10. Consistency is the key to gaining momentum

Want your business to GROW? Be consistent. Show up consistently as the same person and brand. Publish content consistently. Stay consistently in your niche. Preach your message consistently.

Dripping water all over the place won’t accomplish anything. Dripping water into the same bucket continuously will fill your bucket to overflowing.

11. Solve real problems

Nice things are nice, pretty things are pretty, but problems take precedence. Problems have to be solved. People pay money to have their problems solved. Focus on helping your customers and solving their problems, and they will cling to you.

12. Outsource, it’s so worth it

The other day, I was delegating my time: deciding how much time I wanted to spend on each activity of my business and how much time I really wanted to be working at all. I realized that I could spend 8 hours/month posting to social media, or 8 hours/month putting out a podcast (or both, or neither). I didn’t really want to spend the full 16 hours, so I chose to outsource the social media posting because anyone could do that for me. Only I can host my podcast show.

Spend your time doing those things that only you can do. Outsource all the things that anyone can do. You’ll get so much more done, make so much more money, and provide employment for someone else in the process!

13. Take the time to keep records

Keeping records is no fun. It’s my least favorite part of running my business. Well, almost. Really, my least favorite part is when I don’t keep records and then I need something and can’t where I put the information I need. Create systems that make keeping the essential records simple, and then make those systems into habits.

14. Take a break BEFORE you are burnt out

Don’t kill yourself working for 17 days straight and then never want to look at your website again. Take at least one day each week completely off. Take some time every single day to slow down and really separate from your work. Paint your nails, walk the dog, watch your favorite show, or make a beautiful dinner. ENJOY life while you are growing your business, or else you will come to hate your business.

15. Know your focus

What is that one thing that you specialize in? Get extremely clear on exactly what your “offer” is, who it’s for, and why people need it.

16. Practice pays off

Practice your speech a dozen times before you give it. Practice writing the copy for your website. Practice connecting with people.

If you aren’t good at something, either decide to outsource it or practice. Being bad at something sucks, but you don’t have to stay bad at it. Keep doing it (in fact, do it way more than you have to), and do it intentionally. It will get easier.

17. Appearance matters

Whether you like it or not, people DO judge books by their covers. That’s just the way the world works.

People will judge you on whatever they perceive. They will judge you on how you look and sound. They will judge you on what you create and how you create it.

Does that mean you have to be perfect? No. Does that mean you have to cater to everyone? Definitely not. But, what it does mean is that you need to show up how you WANT people to perceive you, and you need to care about the details. What you wear matters. Your grammar matters. Consistent branding matters.

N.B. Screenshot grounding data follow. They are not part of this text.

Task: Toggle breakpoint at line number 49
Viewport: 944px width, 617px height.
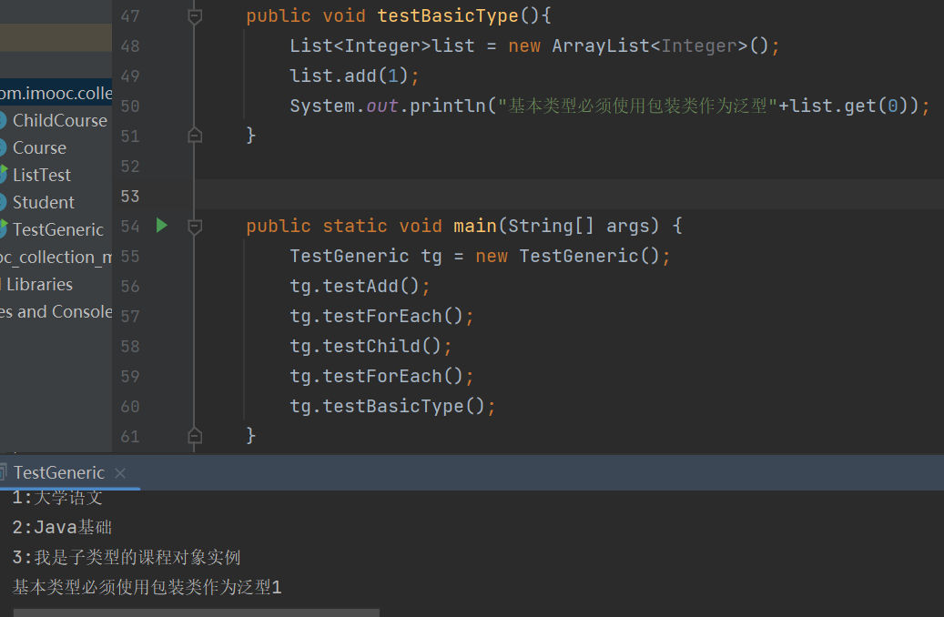Action: coord(129,76)
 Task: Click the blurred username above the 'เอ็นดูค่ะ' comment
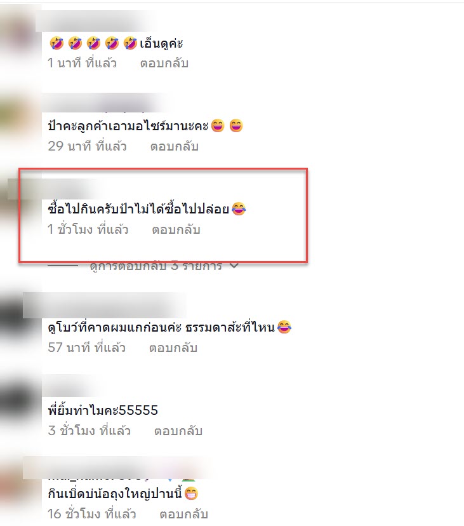96,22

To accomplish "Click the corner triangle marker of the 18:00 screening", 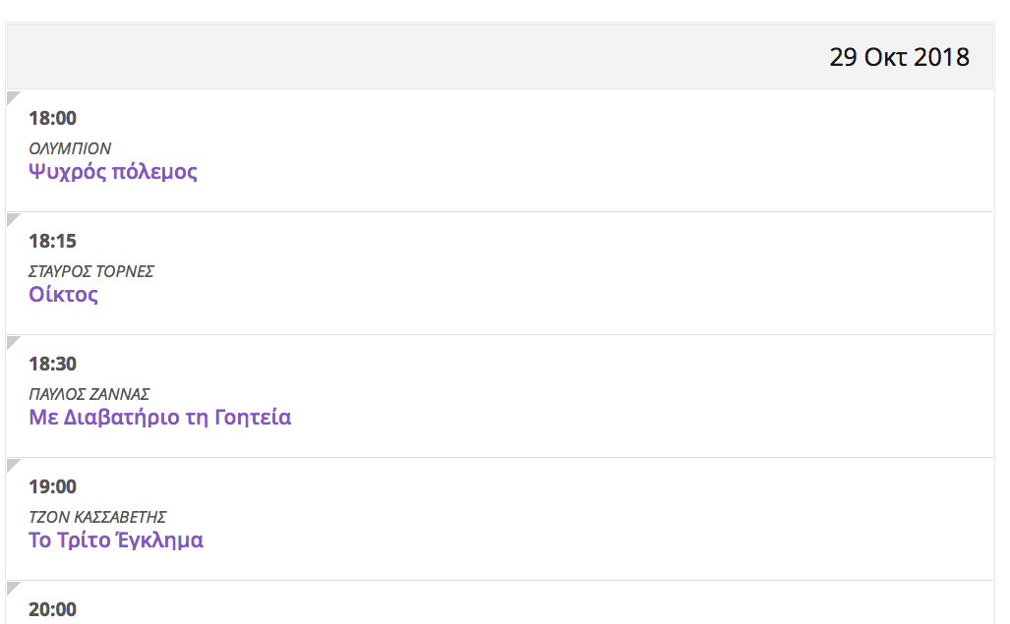I will point(12,95).
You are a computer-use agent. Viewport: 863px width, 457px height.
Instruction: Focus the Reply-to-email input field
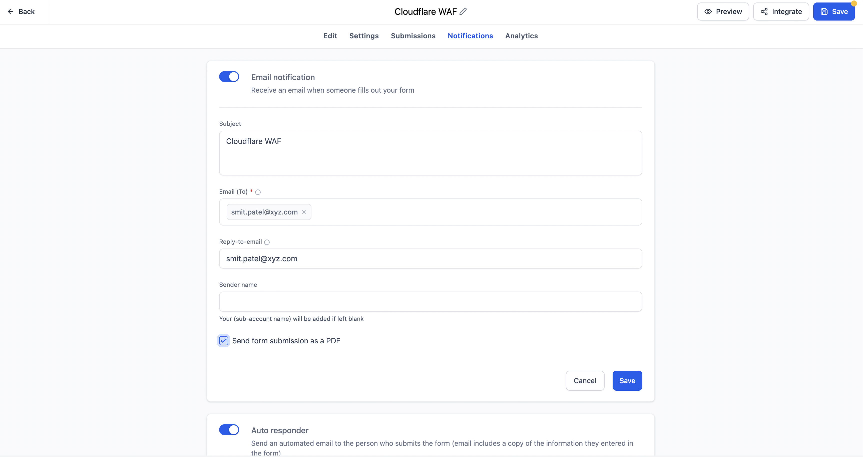(x=430, y=259)
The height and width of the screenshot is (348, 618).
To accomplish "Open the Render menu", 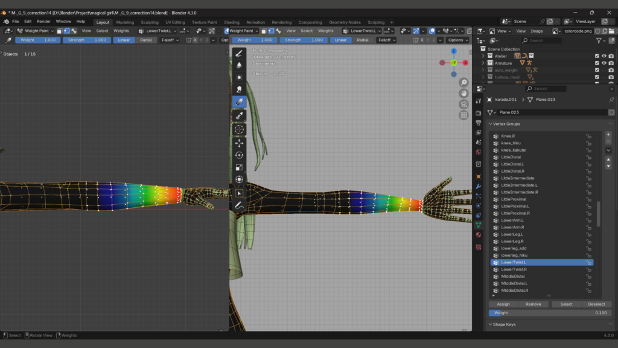I will 43,21.
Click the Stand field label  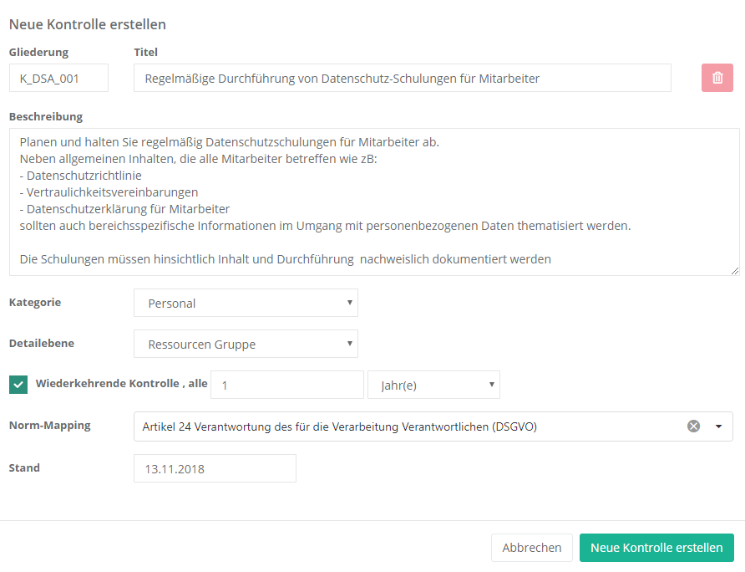point(24,467)
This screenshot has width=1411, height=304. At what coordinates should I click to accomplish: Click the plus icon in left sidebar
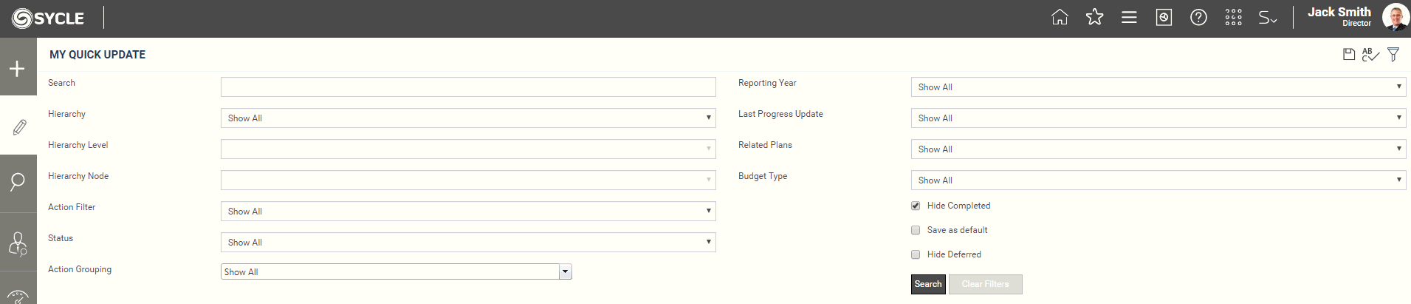tap(18, 69)

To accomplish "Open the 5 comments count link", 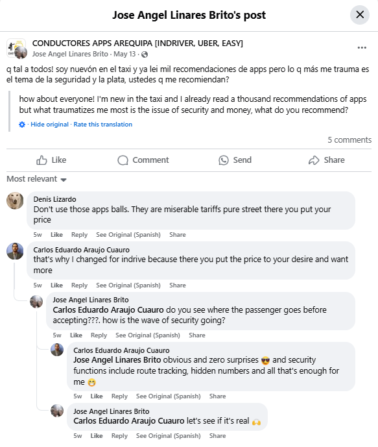I will (349, 140).
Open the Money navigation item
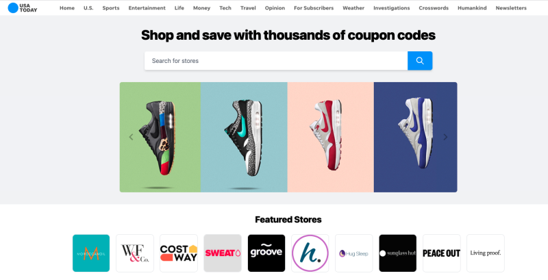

Keep things simple, high quality, consistent, and focused on what your customers actually want. Then, ask some of your trusted peers how you could improve.

18. The money is in the list

To make money, you have to sell. To sell, you have to have an audience and have a way to be able to connect with them. Focus on building that audience and creating a relationship with them. Your audience must trust and appreciate you. Your audience is your most valuable asset.

19. You can be happy TODAY!

Happiness doesn’t come as a byproduct of success. Happiness is a choice you make every day. Happiness is gratitude for everything you HAVE and curiosity about what you will be able to create next. Don’t deprive yourself of the enjoyment of the journey.